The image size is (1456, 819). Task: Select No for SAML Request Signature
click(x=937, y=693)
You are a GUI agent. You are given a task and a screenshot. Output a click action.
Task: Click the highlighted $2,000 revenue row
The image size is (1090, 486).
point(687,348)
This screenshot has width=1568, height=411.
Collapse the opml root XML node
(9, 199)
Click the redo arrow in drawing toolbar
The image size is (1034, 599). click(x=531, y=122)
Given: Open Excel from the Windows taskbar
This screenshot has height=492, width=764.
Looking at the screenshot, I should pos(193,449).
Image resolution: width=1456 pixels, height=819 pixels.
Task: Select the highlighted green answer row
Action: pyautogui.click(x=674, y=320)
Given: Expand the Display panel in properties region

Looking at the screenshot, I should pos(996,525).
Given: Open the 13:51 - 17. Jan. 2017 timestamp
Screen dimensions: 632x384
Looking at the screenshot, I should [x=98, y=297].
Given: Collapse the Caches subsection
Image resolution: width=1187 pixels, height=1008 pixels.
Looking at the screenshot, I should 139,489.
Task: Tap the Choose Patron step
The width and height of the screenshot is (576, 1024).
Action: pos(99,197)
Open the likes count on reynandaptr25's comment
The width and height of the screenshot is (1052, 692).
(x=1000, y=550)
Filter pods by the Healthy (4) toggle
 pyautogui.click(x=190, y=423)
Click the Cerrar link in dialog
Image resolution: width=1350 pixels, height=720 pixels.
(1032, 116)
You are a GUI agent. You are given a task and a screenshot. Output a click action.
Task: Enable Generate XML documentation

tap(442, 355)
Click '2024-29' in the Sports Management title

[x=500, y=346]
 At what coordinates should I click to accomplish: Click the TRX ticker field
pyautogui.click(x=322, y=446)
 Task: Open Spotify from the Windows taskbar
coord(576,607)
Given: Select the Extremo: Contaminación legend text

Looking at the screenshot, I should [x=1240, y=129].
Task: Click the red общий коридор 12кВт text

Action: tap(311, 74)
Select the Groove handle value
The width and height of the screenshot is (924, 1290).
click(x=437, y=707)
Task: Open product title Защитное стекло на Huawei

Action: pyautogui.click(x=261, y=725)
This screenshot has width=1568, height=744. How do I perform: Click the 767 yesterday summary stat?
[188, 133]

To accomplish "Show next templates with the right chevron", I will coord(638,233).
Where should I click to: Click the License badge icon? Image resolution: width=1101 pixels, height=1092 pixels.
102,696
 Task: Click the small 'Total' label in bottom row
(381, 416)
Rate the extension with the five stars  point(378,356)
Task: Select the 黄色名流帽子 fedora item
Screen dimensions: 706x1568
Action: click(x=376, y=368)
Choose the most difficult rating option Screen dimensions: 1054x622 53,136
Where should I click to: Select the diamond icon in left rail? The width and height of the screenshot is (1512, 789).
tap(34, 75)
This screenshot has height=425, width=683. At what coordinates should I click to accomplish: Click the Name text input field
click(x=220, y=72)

☆ ☆ ☆ ☆

A complete and exact transcription of the material is required.

The image size is (1456, 819). Task: Select No for SAML Request Signature
click(x=937, y=693)
You are a GUI agent. You are given a task and a screenshot. Output a click action.
Task: Click the highlighted $2,000 revenue row
The image size is (1090, 486).
point(687,348)
This screenshot has width=1568, height=411.
Collapse the opml root XML node
(9, 199)
Click the redo arrow in drawing toolbar
The image size is (1034, 599). click(x=531, y=122)
Given: Open Excel from the Windows taskbar
This screenshot has height=492, width=764.
Looking at the screenshot, I should pos(193,449).
Image resolution: width=1456 pixels, height=819 pixels.
Task: Select the highlighted green answer row
Action: pyautogui.click(x=674, y=320)
Given: Expand the Display panel in properties region

Looking at the screenshot, I should pos(996,525).
Given: Open the 13:51 - 17. Jan. 2017 timestamp
Screen dimensions: 632x384
Looking at the screenshot, I should [x=98, y=297].
Given: Collapse the Caches subsection
Image resolution: width=1187 pixels, height=1008 pixels.
Looking at the screenshot, I should 139,489.
Task: Tap the Choose Patron step
The width and height of the screenshot is (576, 1024).
Action: pos(99,197)
Open the likes count on reynandaptr25's comment
The width and height of the screenshot is (1052, 692).
(x=1000, y=550)
Filter pods by the Healthy (4) toggle
 pyautogui.click(x=190, y=423)
Click the Cerrar link in dialog
Image resolution: width=1350 pixels, height=720 pixels.
(1032, 116)
You are a GUI agent. You are given a task and a screenshot. Output a click action.
Task: Enable Generate XML documentation

tap(442, 355)
Click '2024-29' in the Sports Management title

[x=500, y=346]
 At what coordinates should I click to accomplish: Click the TRX ticker field
pyautogui.click(x=322, y=446)
 Task: Open Spotify from the Windows taskbar
coord(576,607)
Given: Select the Extremo: Contaminación legend text

Looking at the screenshot, I should [x=1240, y=129].
Task: Click the red общий коридор 12кВт text

Action: tap(311, 74)
Select the Groove handle value
The width and height of the screenshot is (924, 1290).
click(x=437, y=707)
Task: Open product title Защитное стекло на Huawei

Action: pyautogui.click(x=261, y=725)
This screenshot has width=1568, height=744. How do I perform: Click the 767 yesterday summary stat?
[188, 133]

To accomplish "Show next templates with the right chevron", I will coord(638,233).
Where should I click to: Click the License badge icon? Image resolution: width=1101 pixels, height=1092 pixels.
102,696
 Task: Click the small 'Total' label in bottom row
(381, 416)
Rate the extension with the five stars  point(378,356)
Task: Select the 黄色名流帽子 fedora item
Screen dimensions: 706x1568
Action: click(x=376, y=368)
Choose the most difficult rating option Screen dimensions: 1054x622 53,136
Where should I click to: Select the diamond icon in left rail? The width and height of the screenshot is (1512, 789).
tap(34, 75)
This screenshot has height=425, width=683. At what coordinates should I click to accomplish: Click the Name text input field
click(x=220, y=72)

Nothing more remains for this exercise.